## RECORDS SUPPLIED:
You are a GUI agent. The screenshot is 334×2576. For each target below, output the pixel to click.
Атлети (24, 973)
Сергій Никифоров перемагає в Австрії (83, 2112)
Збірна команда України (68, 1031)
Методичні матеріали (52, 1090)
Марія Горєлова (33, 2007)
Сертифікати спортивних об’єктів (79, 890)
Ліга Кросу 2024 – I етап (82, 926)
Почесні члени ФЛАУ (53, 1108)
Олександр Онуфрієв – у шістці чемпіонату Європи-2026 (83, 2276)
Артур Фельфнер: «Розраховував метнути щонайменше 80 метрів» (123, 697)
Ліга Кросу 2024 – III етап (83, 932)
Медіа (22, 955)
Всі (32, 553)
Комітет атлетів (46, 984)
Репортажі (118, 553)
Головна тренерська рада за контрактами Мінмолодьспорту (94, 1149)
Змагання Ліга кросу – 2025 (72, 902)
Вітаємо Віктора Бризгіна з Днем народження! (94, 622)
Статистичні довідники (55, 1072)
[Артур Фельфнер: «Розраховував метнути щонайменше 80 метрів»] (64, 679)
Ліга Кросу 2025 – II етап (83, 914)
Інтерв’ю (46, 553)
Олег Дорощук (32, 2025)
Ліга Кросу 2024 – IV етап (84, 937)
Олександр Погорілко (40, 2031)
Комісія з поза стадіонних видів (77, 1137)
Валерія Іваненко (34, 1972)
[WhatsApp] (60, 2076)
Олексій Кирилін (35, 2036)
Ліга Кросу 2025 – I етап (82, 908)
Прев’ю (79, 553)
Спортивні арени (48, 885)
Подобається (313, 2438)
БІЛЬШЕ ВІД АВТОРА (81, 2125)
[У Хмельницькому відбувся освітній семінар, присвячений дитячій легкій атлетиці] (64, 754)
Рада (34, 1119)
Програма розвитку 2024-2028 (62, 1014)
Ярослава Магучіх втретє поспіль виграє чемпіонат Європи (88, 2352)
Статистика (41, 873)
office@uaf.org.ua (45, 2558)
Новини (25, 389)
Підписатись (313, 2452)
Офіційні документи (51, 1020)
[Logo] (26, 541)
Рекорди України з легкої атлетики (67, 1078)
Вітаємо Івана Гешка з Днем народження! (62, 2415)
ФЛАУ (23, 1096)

## DIRECTIONS FOR THIS TASK:
Reproduce the listing above verbatim.

## TASK RESPONSE:
You are a GUI agent. The screenshot is 334×2576. For each target below, output the pixel to click.
Атлети (24, 973)
Сергій Никифоров перемагає в Австрії (83, 2112)
Збірна команда України (68, 1031)
Методичні матеріали (52, 1090)
Марія Горєлова (33, 2007)
Сертифікати спортивних об’єктів (79, 890)
Ліга Кросу 2024 – I етап (82, 926)
Почесні члени ФЛАУ (53, 1108)
Олександр Онуфрієв – у шістці чемпіонату Європи-2026 (83, 2276)
Артур Фельфнер: «Розраховував метнути щонайменше 80 метрів» (123, 697)
Ліга Кросу 2024 – III етап (83, 932)
Медіа (22, 955)
Всі (32, 553)
Комітет атлетів (46, 984)
Репортажі (118, 553)
Головна тренерська рада за контрактами Мінмолодьспорту (94, 1149)
Змагання Ліга кросу – 2025 (72, 902)
Вітаємо Віктора Бризгіна з Днем народження! (94, 622)
Статистичні довідники (55, 1072)
[Артур Фельфнер: «Розраховував метнути щонайменше 80 метрів»] (64, 679)
Ліга Кросу 2025 – II етап (83, 914)
Інтерв’ю (46, 553)
Олег Дорощук (32, 2025)
Ліга Кросу 2024 – IV етап (84, 937)
Олександр Погорілко (40, 2031)
Комісія з поза стадіонних видів (77, 1137)
Валерія Іваненко (34, 1972)
[WhatsApp] (60, 2076)
Олексій Кирилін (35, 2036)
Ліга Кросу 2025 – I етап (82, 908)
Прев’ю (79, 553)
Спортивні арени (48, 885)
Подобається (313, 2438)
БІЛЬШЕ ВІД АВТОРА (81, 2125)
[У Хмельницькому відбувся освітній семінар, присвячений дитячій легкій атлетиці] (64, 754)
Рада (34, 1119)
Програма розвитку 2024-2028 (62, 1014)
Ярослава Магучіх втретє поспіль виграє чемпіонат Європи (88, 2352)
Статистика (41, 873)
office@uaf.org.ua (45, 2558)
Новини (25, 389)
Підписатись (313, 2452)
Офіційні документи (51, 1020)
[Logo] (26, 541)
Рекорди України з легкої атлетики (67, 1078)
Вітаємо Івана Гешка з Днем народження! (62, 2415)
ФЛАУ (23, 1096)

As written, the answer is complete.